EXERCISE INSTRUCTIONS: Would you return the data exactly as given, except for its pictures?

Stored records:
========
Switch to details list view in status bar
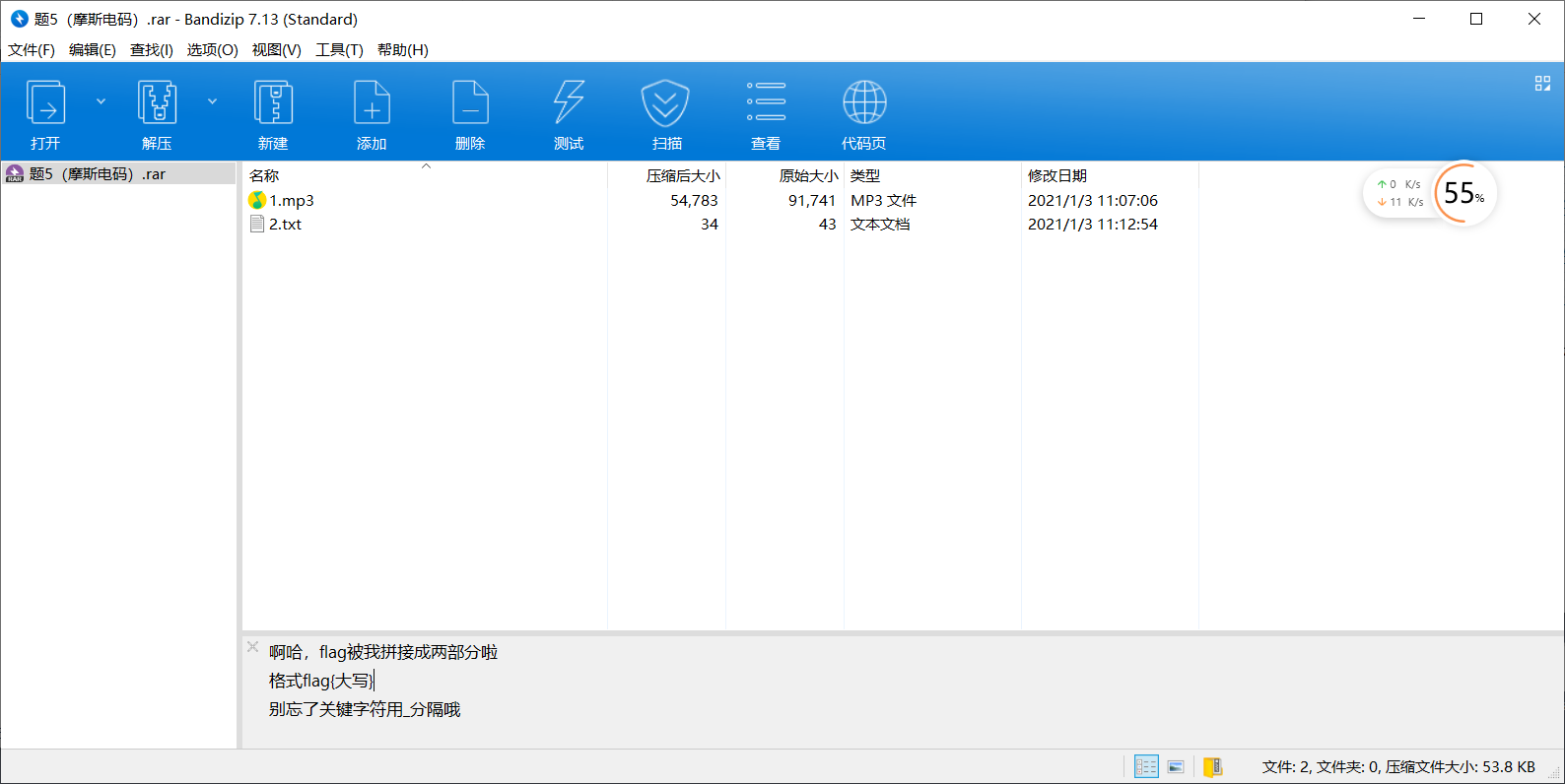 point(1146,766)
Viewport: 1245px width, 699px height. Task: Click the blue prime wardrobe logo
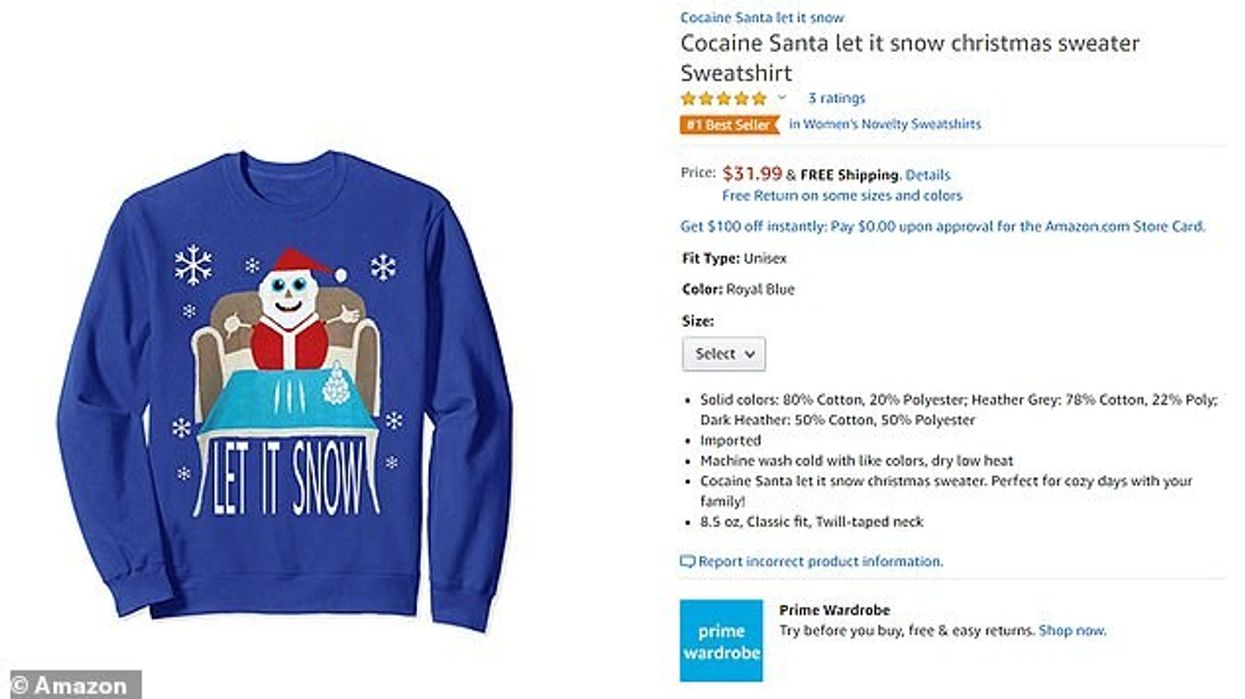(721, 641)
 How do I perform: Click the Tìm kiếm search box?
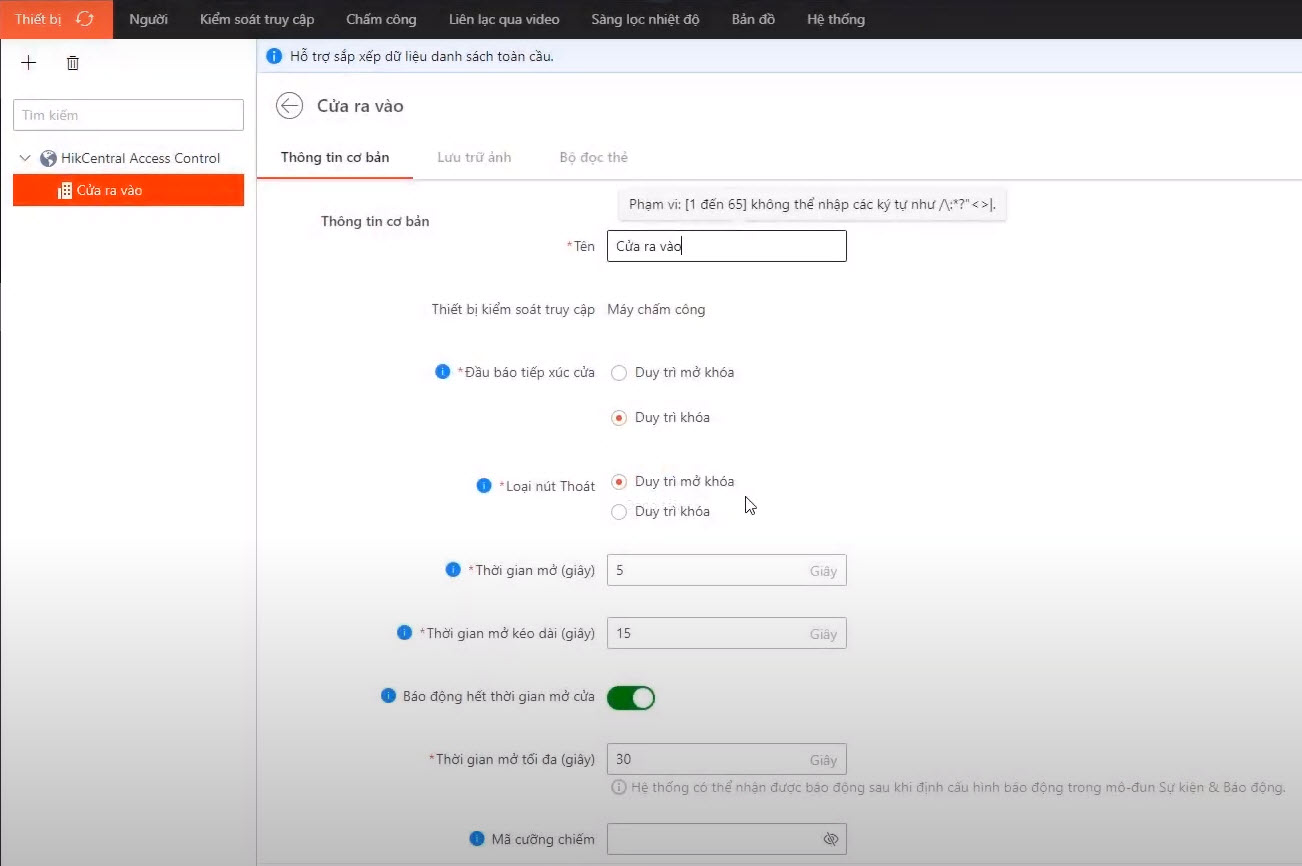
========
EXPECTED ANSWER:
Switch to details list view in status bar
 point(1146,766)
Viewport: 1245px width, 699px height. Task: Click the blue prime wardrobe logo
(721, 641)
 How do I perform: Click the Tìm kiếm search box?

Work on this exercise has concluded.